At one site I watched as several analytic operations remanufactured the star-schema data into several other useful structures, each of which was distributed on a common key. At the end of the operation, these quere joined in co-located manner and the final result came back in orders-of-magnitude faster than the same query on the master tables. I asked where they had derived the key, and they explained that it was a composite key that they had reformulated into a single key because their dimensional tables could all be distributed on it and maintain the same logical relationship. Looking over the table structures, they had a "flavor" of a star schema but certainly not a purist star. The question remained, if the existing star schema wasn't useful to them but their reformulated structure was, why weren't they using the reformulated one as the primary model and ditch the old one? The answer was simple, in that the existing star was seen as a general-purpose model and not to be outfitted or tuned for a specific user group. This is one of the commodity/general-purpose lines-of-thought that must be buried before entering the Netezza realm.
This is the primary takeaway from all that: The way we make an underpowered machine work faster is is to contrive a star schema that makes the indexes work hard. We forget that the star schema is a performance contrivance in this regard. If we attempt to move this model to the Netezza machine because "it's what we do" then we may experience performance difficulties rather than a boost. A common theme exists here: people do what they are knowledgeable of, what they are comfortable with, what they find easy-to-explain and do not naturally push-the-envelope for something more useful and performant.
In Netezza, the star schema has functional value but (configured wrong) is a performance liability. We can mitigate this problem by simply reformulating the star to align with the machine's physics, and by adapting our "purist" modeling practices to something more practical and adaptable.
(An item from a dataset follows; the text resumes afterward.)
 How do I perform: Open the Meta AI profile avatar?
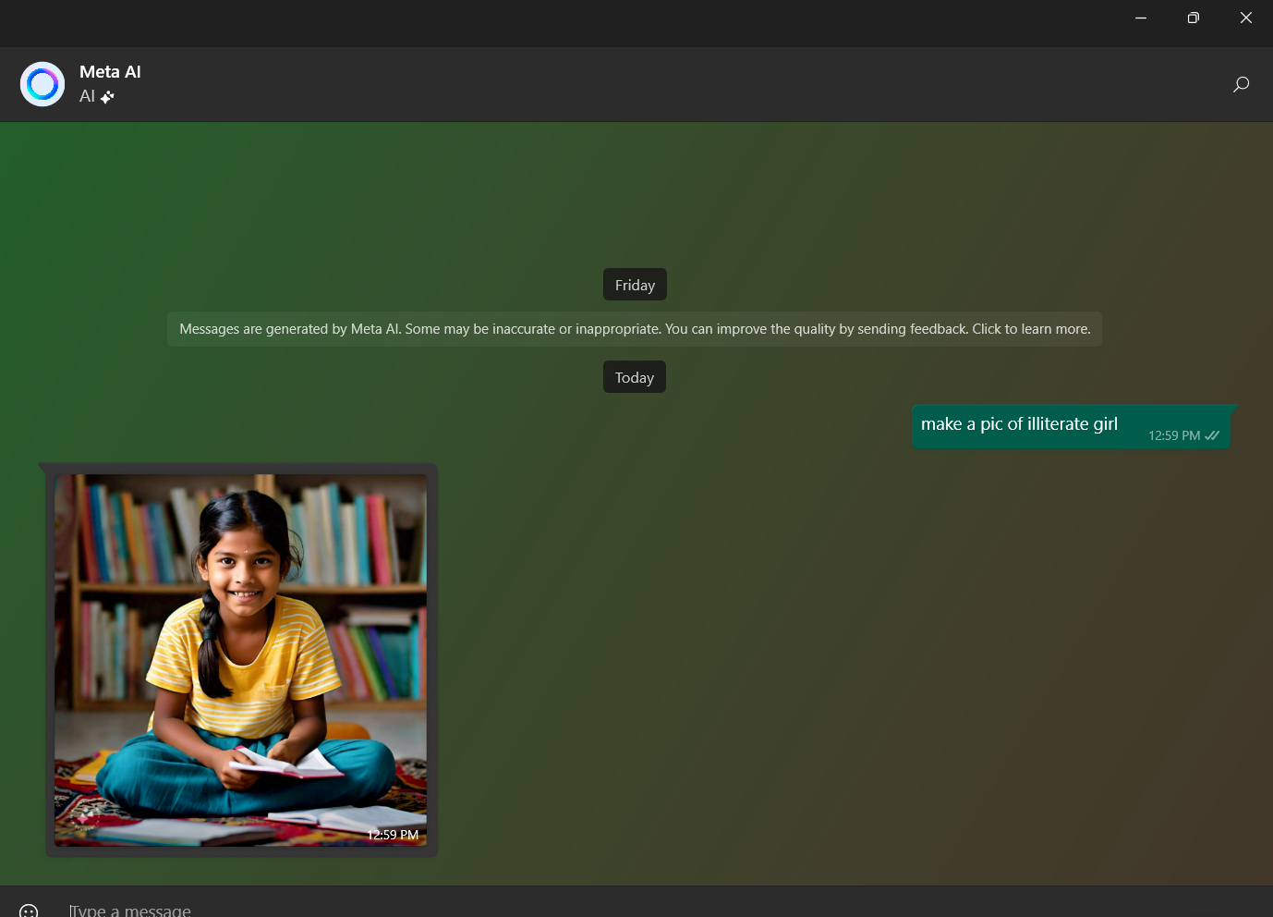pos(42,84)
After all, many modeling practices are in place specifically because doing otherwise makes a traditional platform behave poorly. If we forklift those practices to Netezza, we participate in casting-the-long-shadown of an underperforming platform onto the Netezza machine.
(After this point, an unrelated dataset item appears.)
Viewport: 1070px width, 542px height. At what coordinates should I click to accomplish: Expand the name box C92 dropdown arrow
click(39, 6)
We have enormous freedom in Netezza to shape the data the way we want to use it and make it consumption-ready both in content and performance. We should not move from a general-purpose platform (using a purpose-built model like a star) into a purpose-built platform with a general-purpose model like a star. The odd part is that the star is an anomaly in a load-balancing, traditional database, but is seen as purpose-built for that platform. Exactly the opposite is true in Netezza. The machine is purpose-built and the star is only another general-purpose model that doesn't work as well as a model that is purpose-built for Netezza physics and for user needs.
The worst thing we can do of course is think-outside-the-box (the Netezza box). We really need to think-inside-the-box and shape the data structures and queries to get what we want. This mitigates the long-shadows. It's just a matter of adapting traditional thinking into something practical for the Netezza machine.